BEGIN

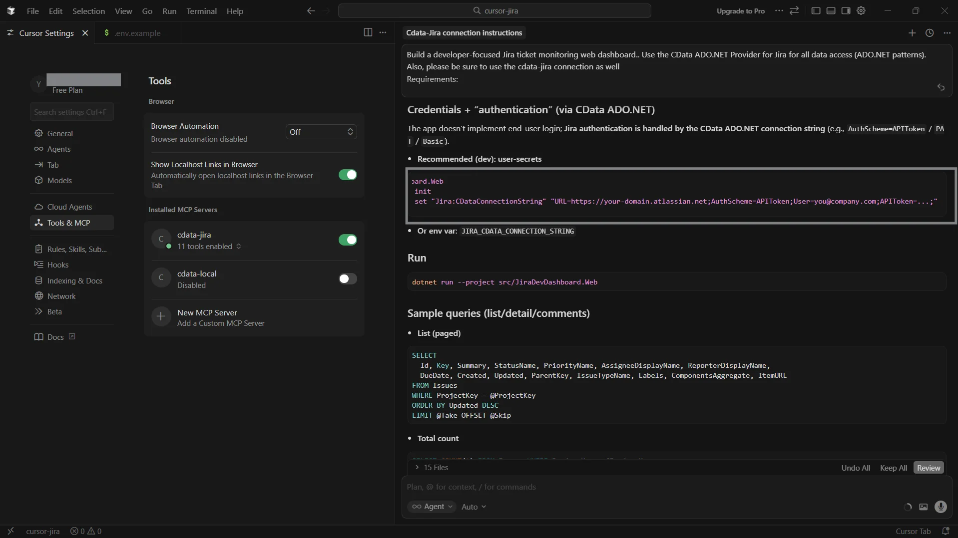Open the settings gear in title bar
958x538 pixels.
(861, 10)
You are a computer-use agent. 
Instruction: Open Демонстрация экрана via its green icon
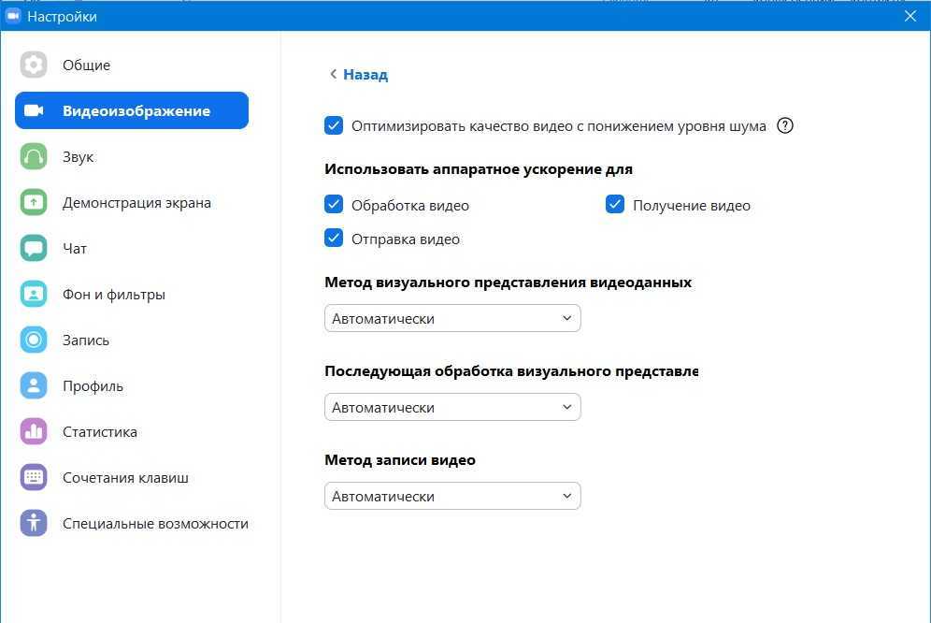[34, 203]
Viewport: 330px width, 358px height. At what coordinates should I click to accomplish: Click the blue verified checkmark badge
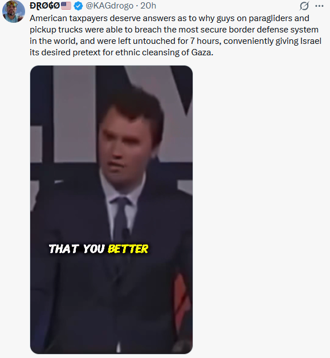click(x=78, y=6)
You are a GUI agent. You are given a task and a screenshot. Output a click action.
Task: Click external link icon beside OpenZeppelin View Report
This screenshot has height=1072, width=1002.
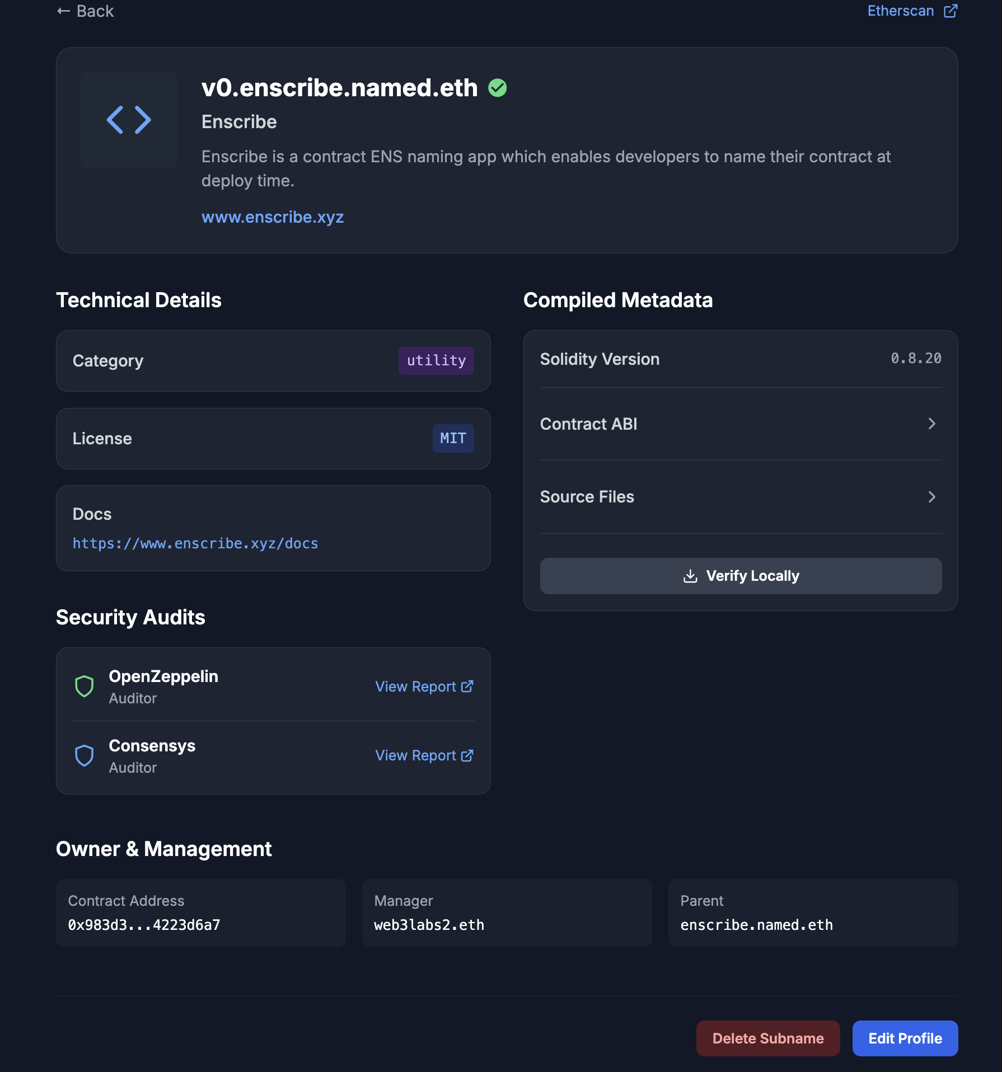[467, 687]
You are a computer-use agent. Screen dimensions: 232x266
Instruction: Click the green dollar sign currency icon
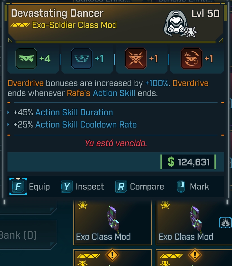pos(171,162)
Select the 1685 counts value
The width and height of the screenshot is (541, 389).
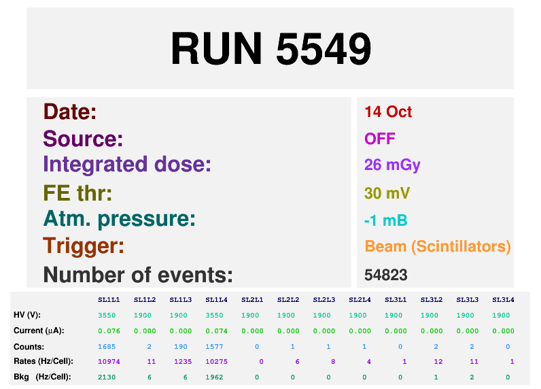coord(107,346)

END

The expected output is an exact retyping of the lines from the line with "This screenshot has height=1072, width=1002." through the last line of the data, with both ends kept and the pictures dropped.

RESPONSE TO THIS TASK:
This screenshot has height=1072, width=1002.
[467, 687]
You are a computer-use agent. Screen dimensions: 232x266
Instruction: Click the green dollar sign currency icon
pos(171,162)
Select the 1685 counts value
The width and height of the screenshot is (541, 389).
coord(107,346)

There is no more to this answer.